VFP members and chapters around the U.S. are part of increased national efforts to expose the role of the U.S. in its various forms of imperialism and arrogance. Whether to expose U.S. support of counterinsurgencies against the poor in Colombia and Mexico; or to close the School of Americas (SOA); or to make reparations to the besieged people of Iraq after more than 20 years of sanctions, bombings, U.S. ground invasions, occupations and torture that have murdered, maimed, and displaced millions; or to lift the sanctions and illegal blockage against Cuba; or to support a new campaign to disarm the world of small arms; or efforts to convince the U.S. government to sign the International Land Mine Treaty, etc., etc.; the activities of VFP and others are very important.

A popular movement for a new peace through genuine justice is enhanced when we share our thoughts and activities with one another. It stimulates ideas and can be spiritually uplifting. It is difficult to confront and expose the crimes and transgressions of our country as it continues to shroud itself in self-righteousness. We may often feel lonely, and certainly frustrated. But by working together we can build support for a new perspective that exposes and discontinues the old lies and myths. We can offer courage to one another as we take part in building a new conscience for the transformation of ourselves in the many interstices that  exist within the disney fantasy called the United States of America, a corporatocracy and oligarchy masked as a democracy.

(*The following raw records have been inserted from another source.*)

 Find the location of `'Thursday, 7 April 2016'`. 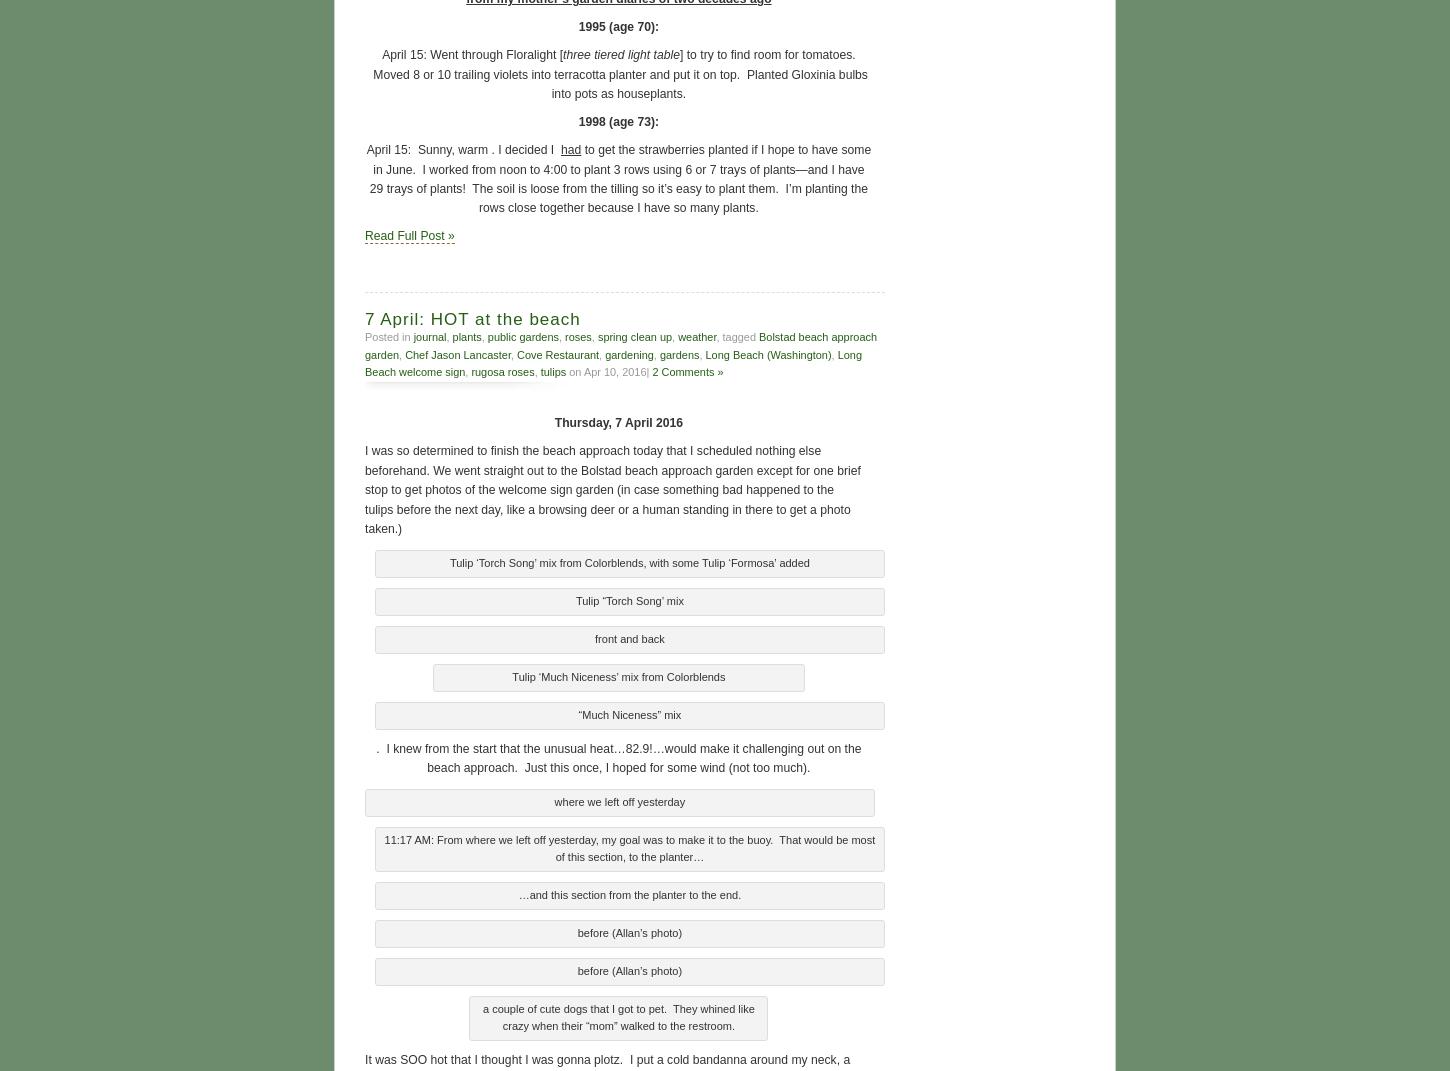

'Thursday, 7 April 2016' is located at coordinates (617, 421). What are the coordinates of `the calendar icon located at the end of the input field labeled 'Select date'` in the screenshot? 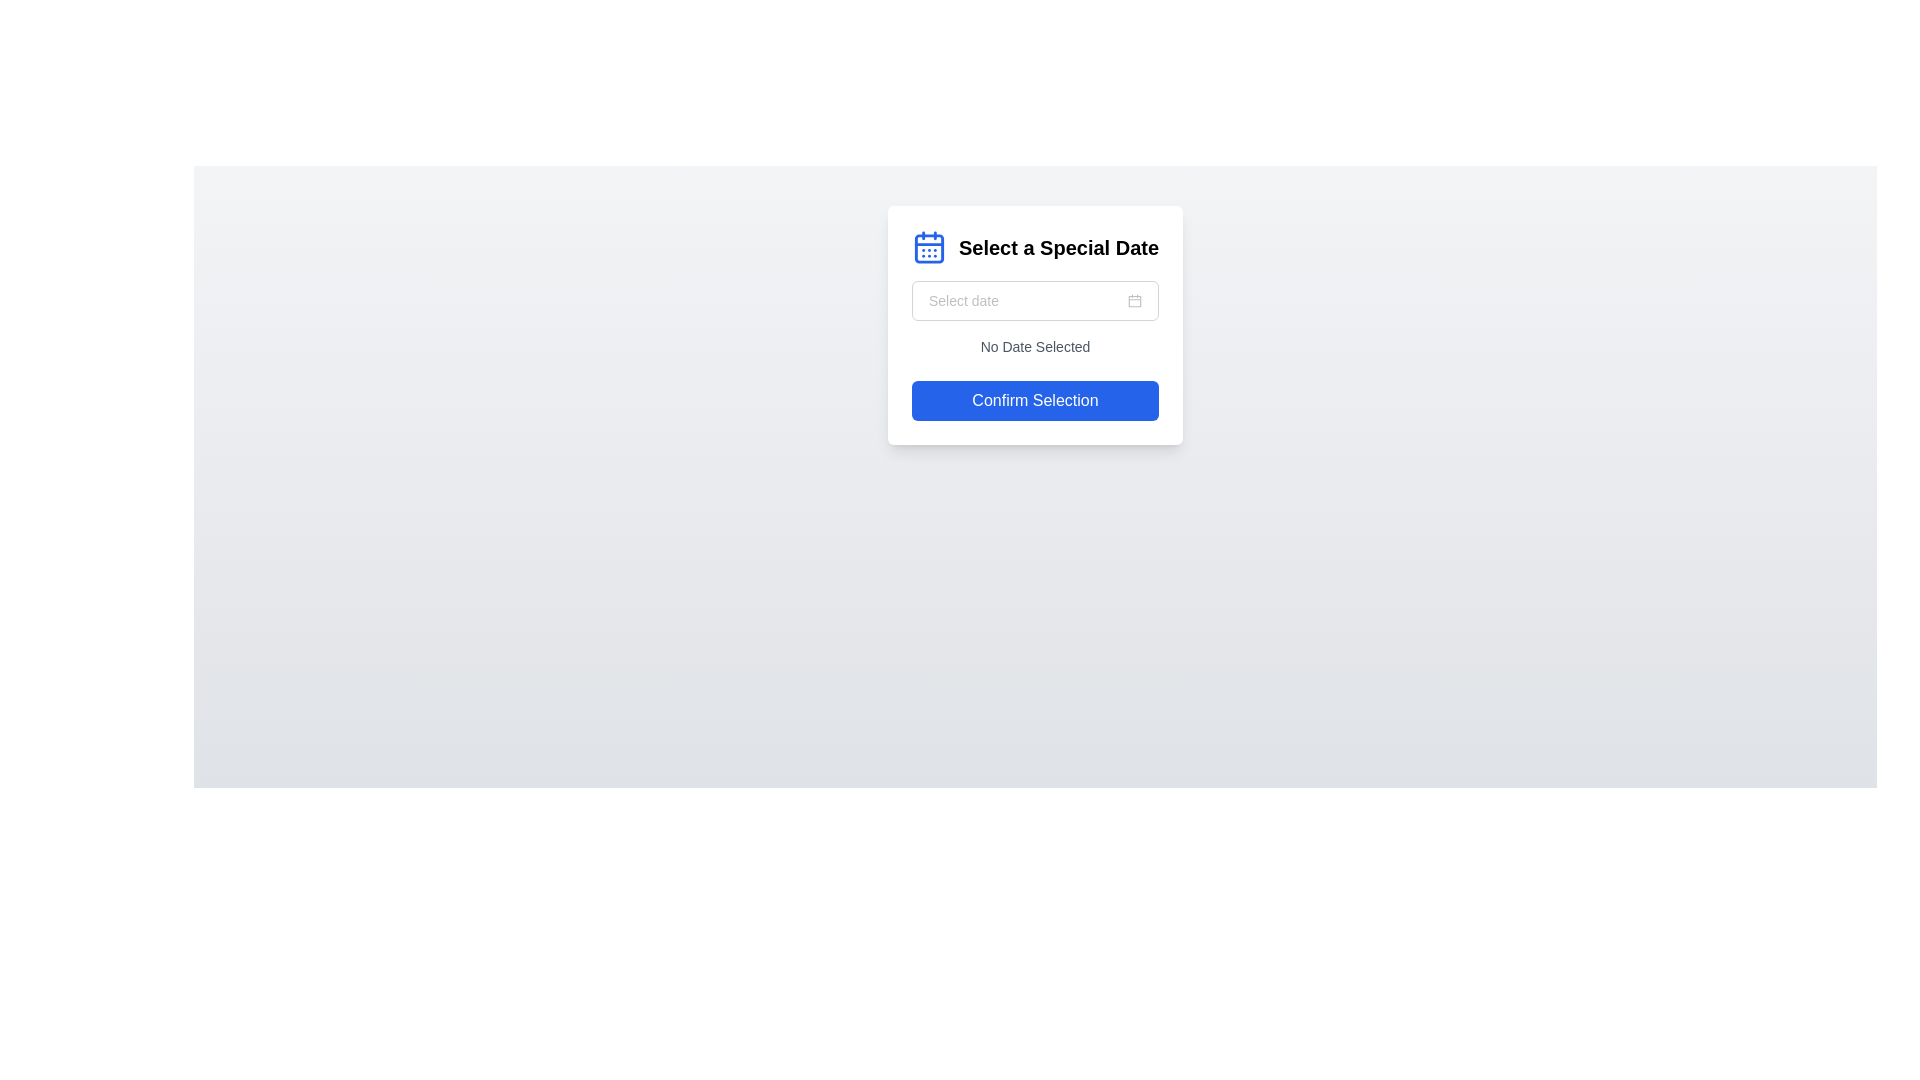 It's located at (1135, 300).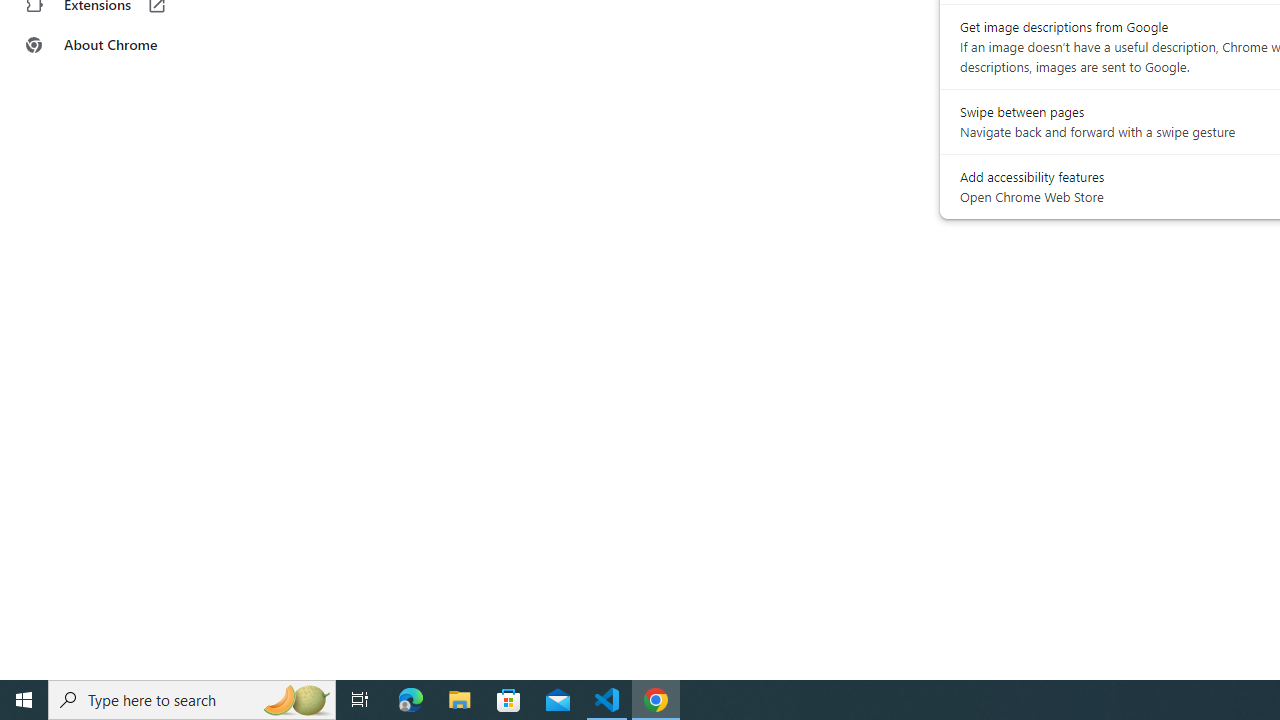 The width and height of the screenshot is (1280, 720). Describe the element at coordinates (123, 45) in the screenshot. I see `'About Chrome'` at that location.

OCCUPY worldwide now offers the people everywhere basic principles for the exercise of popular power  – obstruction of business as usual everywhere, while rebuilding thousands of locally food and simple tool sufficient autonomous communities in every sustainable bioregion of the earth. Industrial civilization is on a collision course with life itself. Enabling our independency from this plundering vertical power system is critical for the dignified survival of our and many other species. It is our responsibility to do so. We need you!